Passage provided:
"""

However, the volatile release in response to damage has a secondary function.  A study by Hernández-Zepeda et al. revealed that the release of volatiles corresponded with the activation of the jasmonic acid pathway in plants: a common pathway in plants that activates in response to damage.  Furthermore, the application of jasmonic acid to leaves resulted in an increase in extrafloral nectar production by CWIN (an invertase regulator of nectar secretion found in the cell wall). Thus, it can be understood that when damaged, the Bullhorn acacia creates a signal to the ants to defend it while also increasing the production of the ants' food source.

The extrafloral nectaries, which are nectar secreting plant glands, are located on the acacia's petioles and are the location of the food source for the ants. The secreted nectar plays an important role as plant indirect defense through the attraction of defending ants. As long as the plants are inhabited by mutualistic ants, the extrafloral nectar will get secreted with a sharp diurnal peak (between 8-10am). The nectary is the site of nectar synthesis, and the components that get synthesized include sugar, amino acids, and nectarines. The metabolic machinery for the extrafloral nectar production is synthesized and active during secretion then degraded after. Invertase is an enzyme that was found by Orona-Tamayo et al. to play an important role in nectar secretion, as it collects in the nectaries right before secretion, then declines quickly after the secretion.

The nectar secretion from nectaries and food bodies on leaves and shelter (hollow stipular spines at the base of a leaf) is known as swollen plant syndrome. This syndrome is vital to the acacia plant's survival because it facilitates the animal-plant mutualism with the P. ferrugineus ants. However, this syndrome does not develop until several weeks after germination.

It has been reported that swollen thorn syndrome (production of specialized traits in the form of hollow stipular spines, beltian bodies, and extrafloral nectaries) was absent in the early development of the bullhorn acacia. Leichty and Poethig linked the expression of swollen thorn syndrome to a change in the expression of genes in the miR156/miR157 and their corresponding increase in their target SPL transcription factors. Specifically, they found that gradual decline in miRNA156/157 was correlated with gradual increase in length of extrafloral nectaries and an increase in the number of beltian bodies. Furthermore, stipule swelling occurred at the nodes with the lowest levels of these miRNAs. Their results highlight that these traits are controlled by the miR156/miRNA157-SPL pathway, suggesting that this syndrome is an age-dependent (temporally regulated) consequence of genetic regulation and not of passive constraints on development.

In a study by Heil et al. in 2014, the research team found that acacia hosts manipulate their ant inhabitants (Pseudomyrmex) by inhibiting their sucrose invertase. This enzyme breaks down sucrose in the ants. The invertase in the ants is inhibited by an extra floral nectar (EFN) protein chitinase that is in the nectar provided for the ants by the acacia. By binding to the sucrose invertase enzymes in the ants, the chitinase prevents the ants from breaking down sucrose containing sugars. The acacia tree EFN does not contain sucrose so the ants can digest the EFN provided by the acacia but no other sucrose containing nectars. Unknown to the ants, this very source (the EFN) contains the inhibiting chitinase. This manipulation of the ants physiology by acacia ensures the continuation of defense behavior of the ants.

The symbiotic relationship between the bullhorn acacia and P. ferrugineus ants is of a mutualistic nature for both species. This relationship has many physiological factors in both the acacia and ants. The behaviors that arise from these factors are currently known to include: Acacia defense by ants and nectar secretion by acacia resulting in partner manipulation of the ants by the acacia.

==Uses==
===Decorative uses===
The thorns of V. cornigera, are often strung into unusual necklaces and belts. In El Salvador, the horn-shaped thorns provide the legs for small ballerina seed dolls which are worn as decorative pins.

===Traditional medicine===
The thorns of V. cornigera are also used in traditional Maya acupuncture.

"""

Material supplied:
"""

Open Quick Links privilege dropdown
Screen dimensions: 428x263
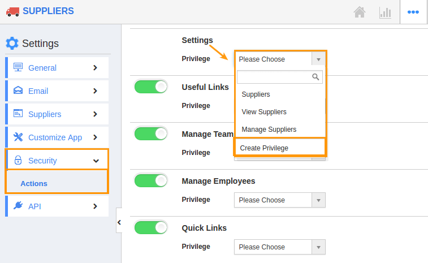coord(279,247)
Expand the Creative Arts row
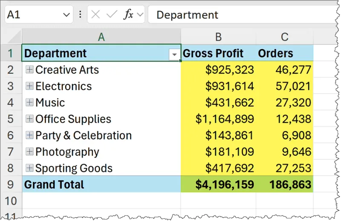 29,70
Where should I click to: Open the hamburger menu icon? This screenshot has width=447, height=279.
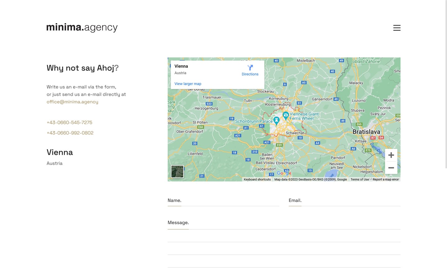(x=397, y=28)
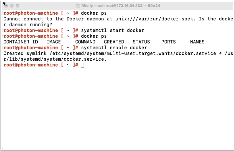Click the STATUS column header text
The image size is (235, 151).
pyautogui.click(x=141, y=42)
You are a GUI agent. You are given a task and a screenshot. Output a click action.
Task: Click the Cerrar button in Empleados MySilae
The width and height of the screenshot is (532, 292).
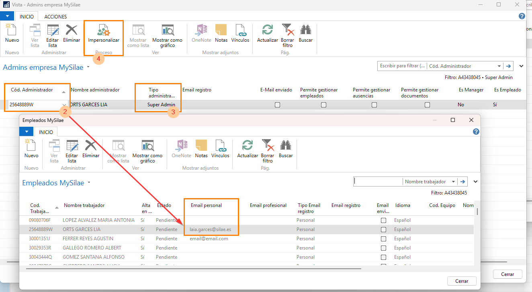[462, 281]
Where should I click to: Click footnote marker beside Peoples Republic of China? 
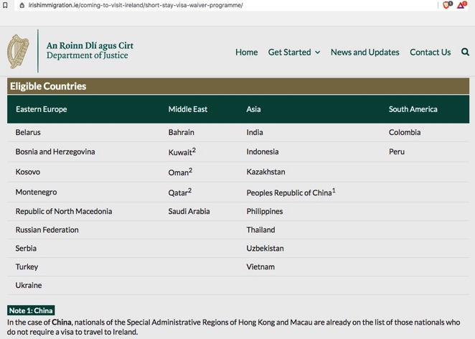point(334,190)
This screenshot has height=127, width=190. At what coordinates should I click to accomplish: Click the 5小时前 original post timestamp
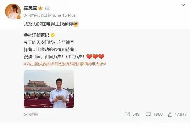[x=31, y=114]
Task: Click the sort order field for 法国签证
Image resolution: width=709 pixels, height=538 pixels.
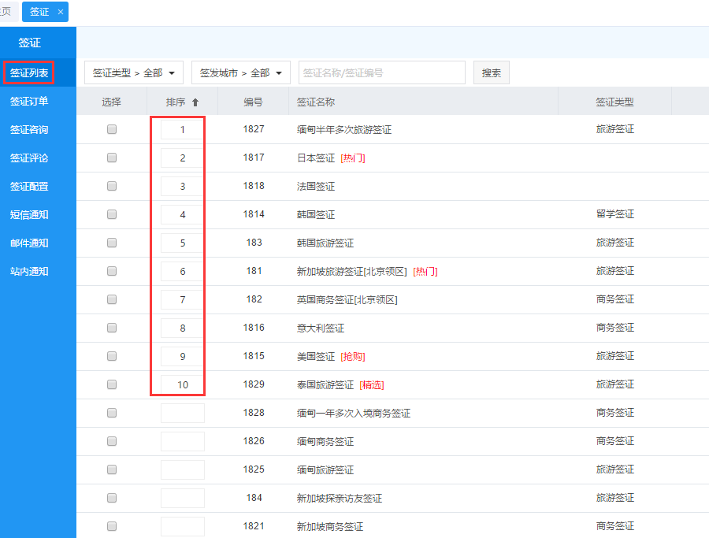Action: pyautogui.click(x=182, y=187)
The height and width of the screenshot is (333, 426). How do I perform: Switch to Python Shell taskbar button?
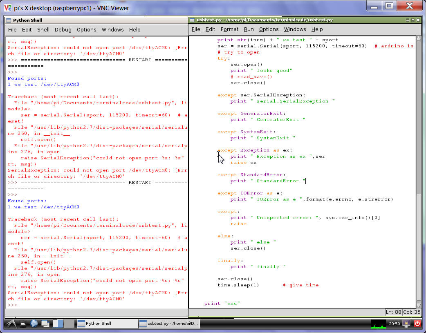coord(107,323)
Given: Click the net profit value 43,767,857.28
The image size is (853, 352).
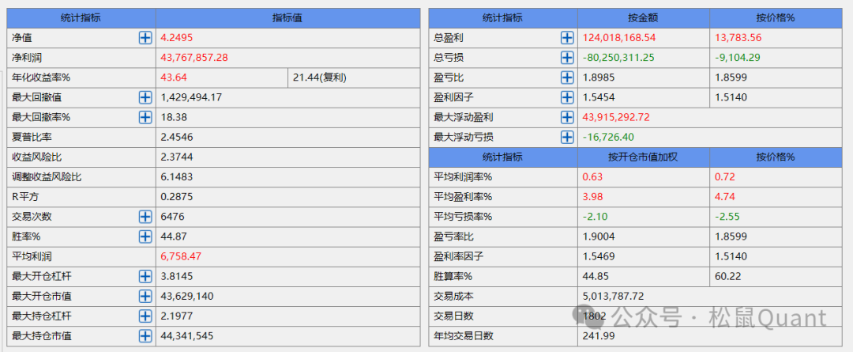Looking at the screenshot, I should pyautogui.click(x=194, y=57).
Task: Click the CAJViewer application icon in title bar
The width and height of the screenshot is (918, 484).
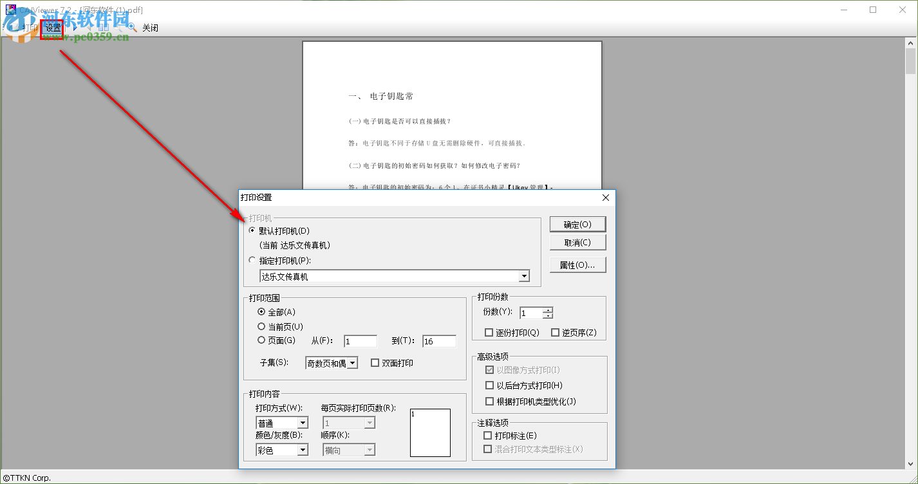Action: pos(11,9)
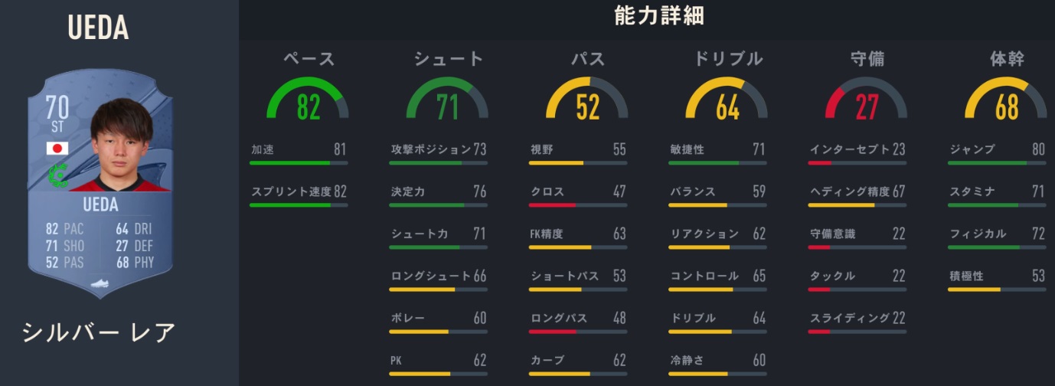1055x386 pixels.
Task: Click the red クロス stat bar
Action: point(578,204)
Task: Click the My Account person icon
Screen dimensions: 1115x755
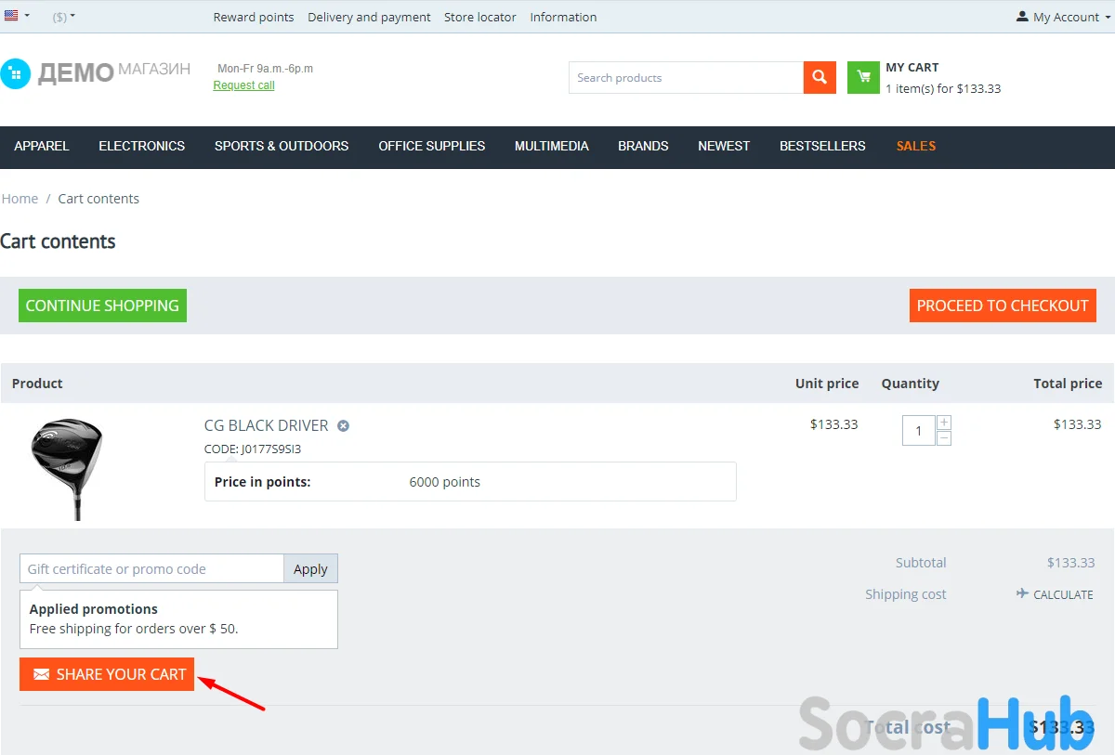Action: (x=1022, y=17)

"""

Tasks to complete:
1. Reproduce the section of the bullhorn acacia passage from "The extrafloral nectaries, which" to "after the secretion.", copying it word for word.
2. In the bullhorn acacia passage, during which hours does extrafloral nectar secretion reach its sharp daily peak?

Numbered responses:
1.
The extrafloral nectaries, which are nectar secreting plant glands, are located on the acacia's petioles and are the location of the food source for the ants. The secreted nectar plays an important role as plant indirect defense through the attraction of defending ants. As long as the plants are inhabited by mutualistic ants, the extrafloral nectar will get secreted with a sharp diurnal peak (between 8-10am). The nectary is the site of nectar synthesis, and the components that get synthesized include sugar, amino acids, and nectarines. The metabolic machinery for the extrafloral nectar production is synthesized and active during secretion then degraded after. Invertase is an enzyme that was found by Orona-Tamayo et al. to play an important role in nectar secretion, as it collects in the nectaries right before secretion, then declines quickly after the secretion.

2. Between 8 and 10 a.m.